He was the one putting himself in the most danger by lying to himself...
Nat was always standing on the outside. There was the General then the photographers and the journalists then the other Officers and then him. Not that he ever complained or minded this. Whenever the papers flocked into their camp (more and more people every time – Nat’s surprise would never cease at how many somehow slipped past the rules), he continuously averted his eyes and prayed they didn’t come to him. They didn’t really have a reason to but he was constantly wary of their probing eyes, ready to snatch any hint of difference in the faces of the soldiers they swarmed in on. They reminded Nat of summer locusts – one minute, everything was peaceful and the next, the land was full of them, irritating whoever came into their contact.
Nat wasn’t particularly irritated by them himself but then, he’d never been pierced with their searchlight gazes. And as of yet, he didn’t have anything about him to grab their exaggerated attention...Unless the General had mentioned him...
The journalists and photographers seemed to always congregate around the General with the same looks as children who’d just received the best slice of pie and at every visit, they came up with new and inventive questions to thrust upon him. If Nat hadn’t been so naive, he might have seen through them and their hungry smiles yet their facades constantly had a new polish and their faces another layer, hiding what was underneath. What they muttered amongst themselves were the only words that they hadn’t already rehearsed.
As well as being oblivious to this, Nat had also thought that the General would have shunned them in favour of the battle ahead but when the first photographer waltzed into the camp, he invited them over, a big perfect smile on his face. He’d happily let photographs be taken of him, his blue eyes glinting gleefully in the bright flashes, and had talked to every journalist that had approached him.

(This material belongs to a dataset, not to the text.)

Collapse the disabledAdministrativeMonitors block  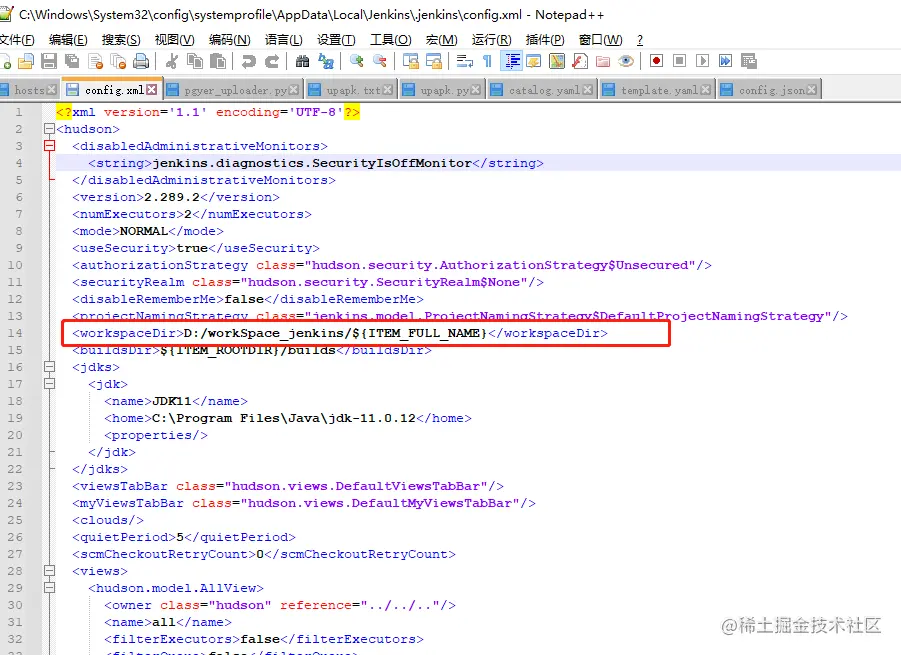[49, 145]
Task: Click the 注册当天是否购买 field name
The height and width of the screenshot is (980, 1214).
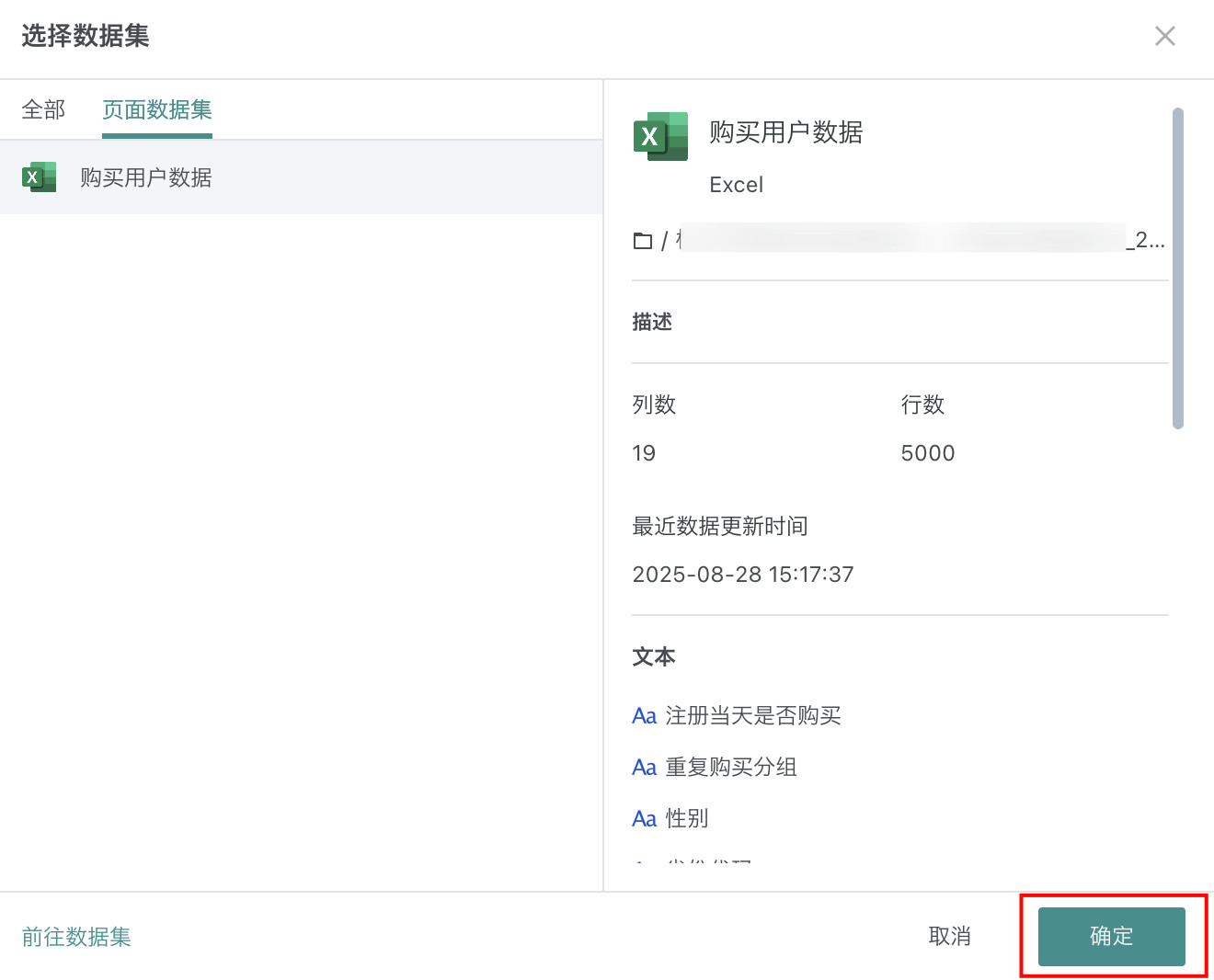Action: coord(753,716)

At first, Nat had believed that it had been kindness that allowed these people to flock to him yet as time went on, accentuated by the experiences he had staying around the General’s quarters, he began to realise otherwise. He loved and revelled in the attention he got from the visitors and Nat gradually came to the conclusion that they were both using each other: they - to get a good story and pay and he - to flourish himself across the newspapers, all without a curl out of place.
And when Nat saw him talking to these people with his big, dramatic gestures and sculpted words, he wouldn’t have been scolded for thinking that there wasn’t a war waiting for them on the other side of that river. It didn’t appear to matter to the General while the papers were there that this whole operation had been planned down to the last bullet, that his scouts were wondering why he hadn’t listened or believed a word they’d said, not even that the other Generals were relying on him.
But, strangely, it calmed Nat down. He didn’t like to think about what was waiting for him around the corner, lurking in the shadows, hiding in the gaps of the fabrication he had conceived to make everything seem friendlier, warmer. And pretending nothing was different to sitting in his childhood home back in the East, listening to his Father’s reveries of Texas, made him feel better. His Father always used to make him feel better. But then the Indians had stolen him from his and his Mother’s embrace and his image just wrenched at his heart now. Only the memories of his daydreams sought to give him any comfort.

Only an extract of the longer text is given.